Britain's Education Secretary, Michael Gove, leaves Downing Street in London December 19, 2012.

Credit: Reuters/Neil Hall

LONDON | Fri May 10, 2013 8:16am EDT

LONDON (Reuters) - British Education Minister Michael Gove criticized the use of the popular "Mr Men" cartoon figures to teach 16-year olds about Adolf Hitler, saying such play-based learning infantilized students and led to a culture of low aspirations.

In a speech delivered on Thursday, Gove lashed out against an online resource for history teachers that promotes using the "Mr Men" figures for revision on Nazi Germany.

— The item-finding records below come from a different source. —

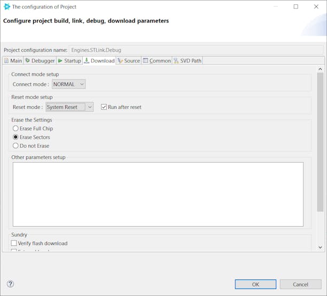Open the Connect mode dropdown
The image size is (327, 296).
[x=69, y=84]
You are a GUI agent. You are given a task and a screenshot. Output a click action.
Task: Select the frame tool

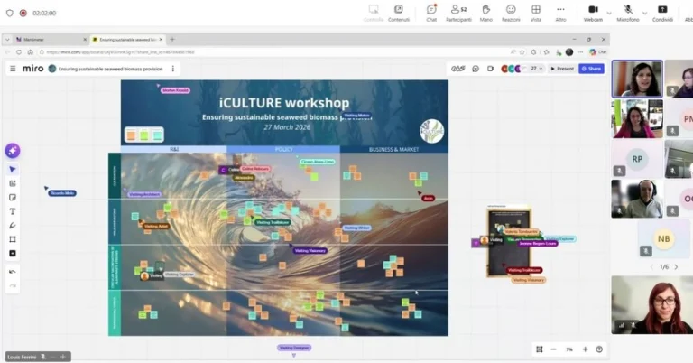13,239
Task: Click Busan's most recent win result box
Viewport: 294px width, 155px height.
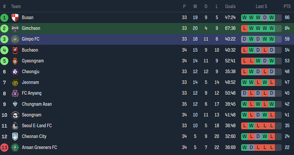Action: click(271, 17)
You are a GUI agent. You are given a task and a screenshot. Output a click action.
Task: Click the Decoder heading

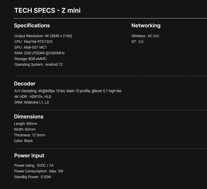24,84
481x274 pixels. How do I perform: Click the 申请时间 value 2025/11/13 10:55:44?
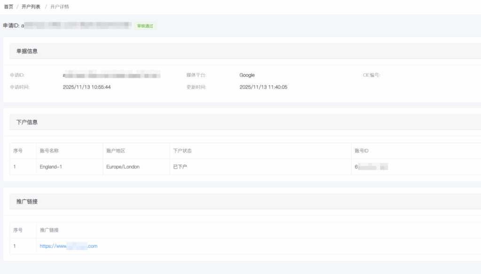[87, 87]
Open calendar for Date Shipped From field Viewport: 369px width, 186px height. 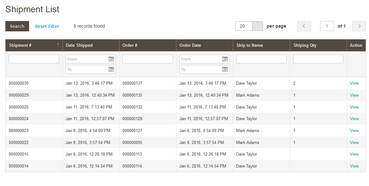[111, 59]
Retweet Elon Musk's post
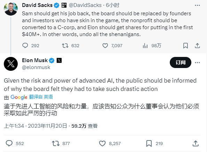The height and width of the screenshot is (152, 207). point(56,143)
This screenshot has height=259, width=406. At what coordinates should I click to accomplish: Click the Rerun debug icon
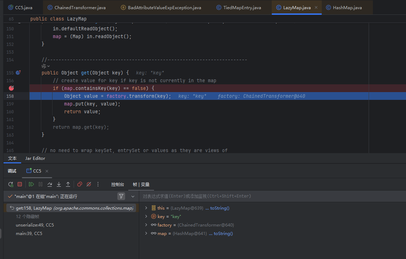coord(11,184)
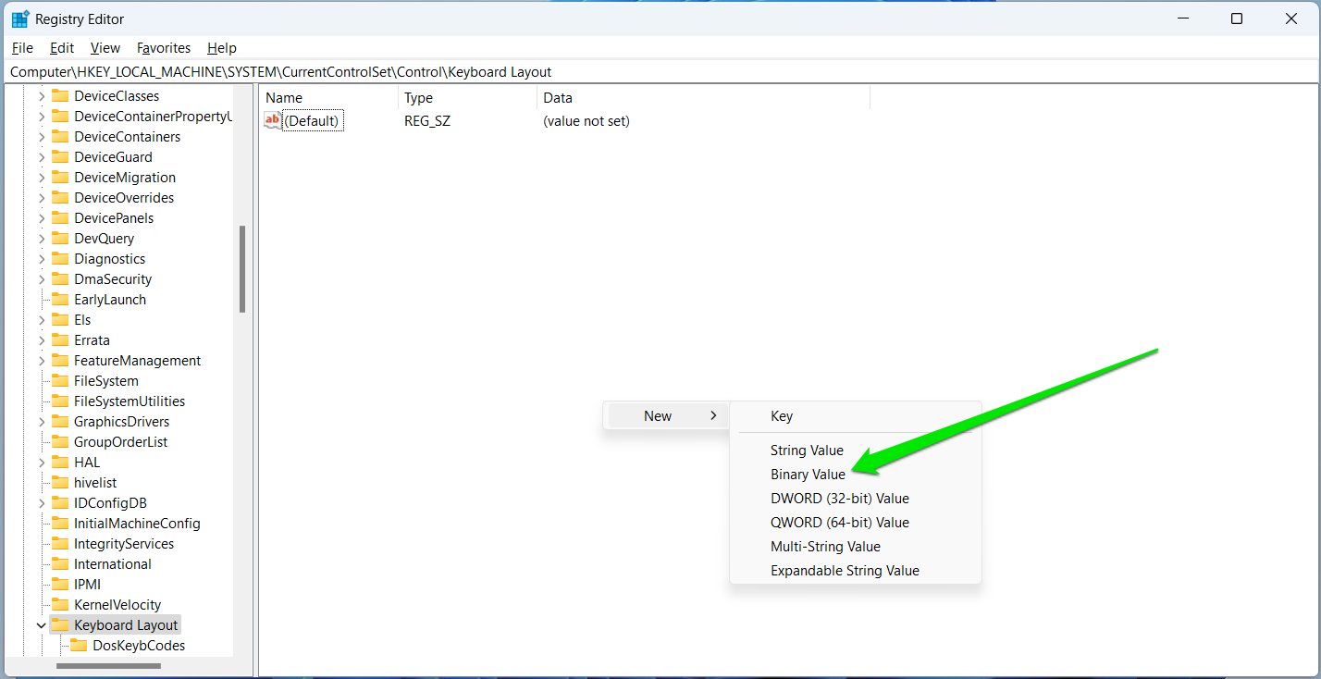Open the Favorites menu
Viewport: 1321px width, 679px height.
pyautogui.click(x=164, y=47)
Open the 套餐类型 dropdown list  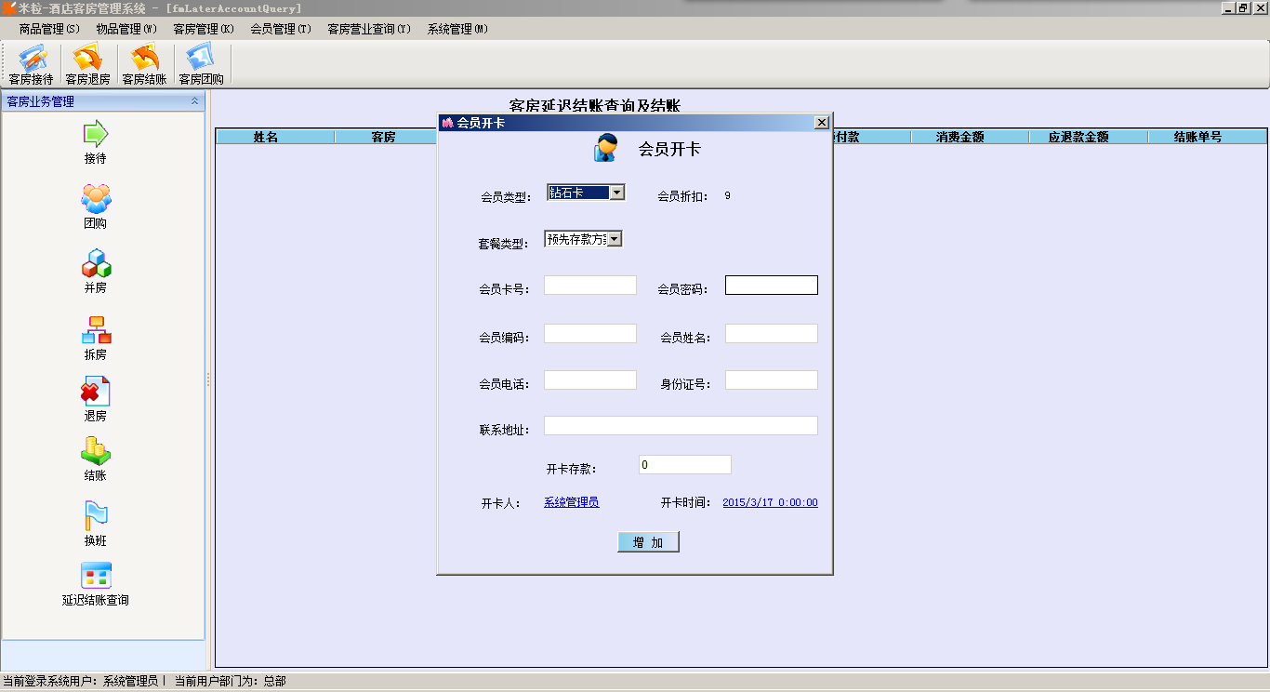[x=614, y=239]
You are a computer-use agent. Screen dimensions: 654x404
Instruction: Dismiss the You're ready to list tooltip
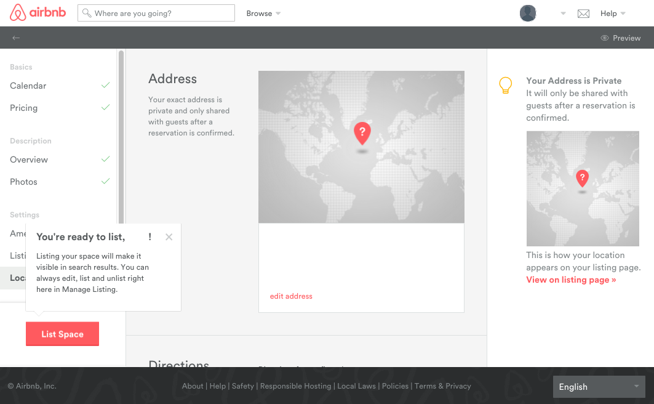pyautogui.click(x=169, y=236)
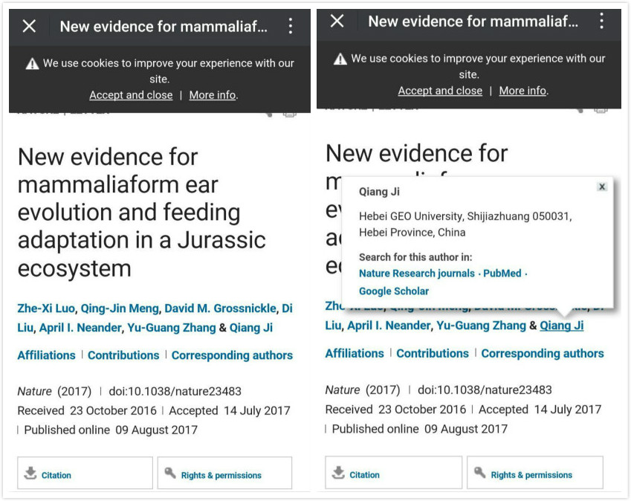This screenshot has height=501, width=631.
Task: Open three-dot overflow menu in right screenshot
Action: coord(601,22)
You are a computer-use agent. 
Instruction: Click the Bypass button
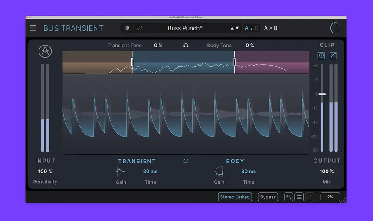pos(268,197)
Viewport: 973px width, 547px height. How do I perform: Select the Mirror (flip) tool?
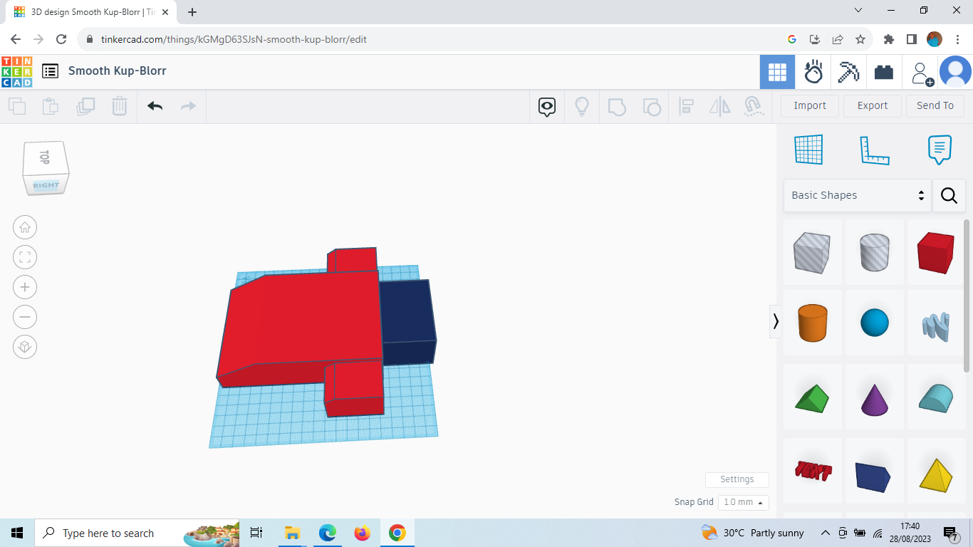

British media reports on Gove's speech were accompanied by a picture of Mr Fussy, a figure with a Hitler-style moustache and hair-do, one of a panoply of characters such as Mr Happy and Mr Cool created by author Roger Hargreaves.

"I may be unfamiliar with all of Roger Hargreaves's work but I am not sure he ever got round to producing Mr Anti-Semitic Dictator, Mr Junker General or Mr Dutch Communist Scapegoat," Gove told an education conference in Brighton.

"What makes the setting of higher expectations more difficult is the culture of excuses and low aspirations which some in the education establishment still defend," Gove added.

The website ActiveHistory, which offers the Mr Men lesson plan, stresses that the Mr Men exercise is a revision tool, and students should have finished studying the rise of Hitler before embarking on the cartoon exercise.

Gove came under pressure about his own plans to revise the history curriculum earlier this year when historians criticized him in an open letter, saying the scope of his proposed teaching program was too narrowly focused on Britain.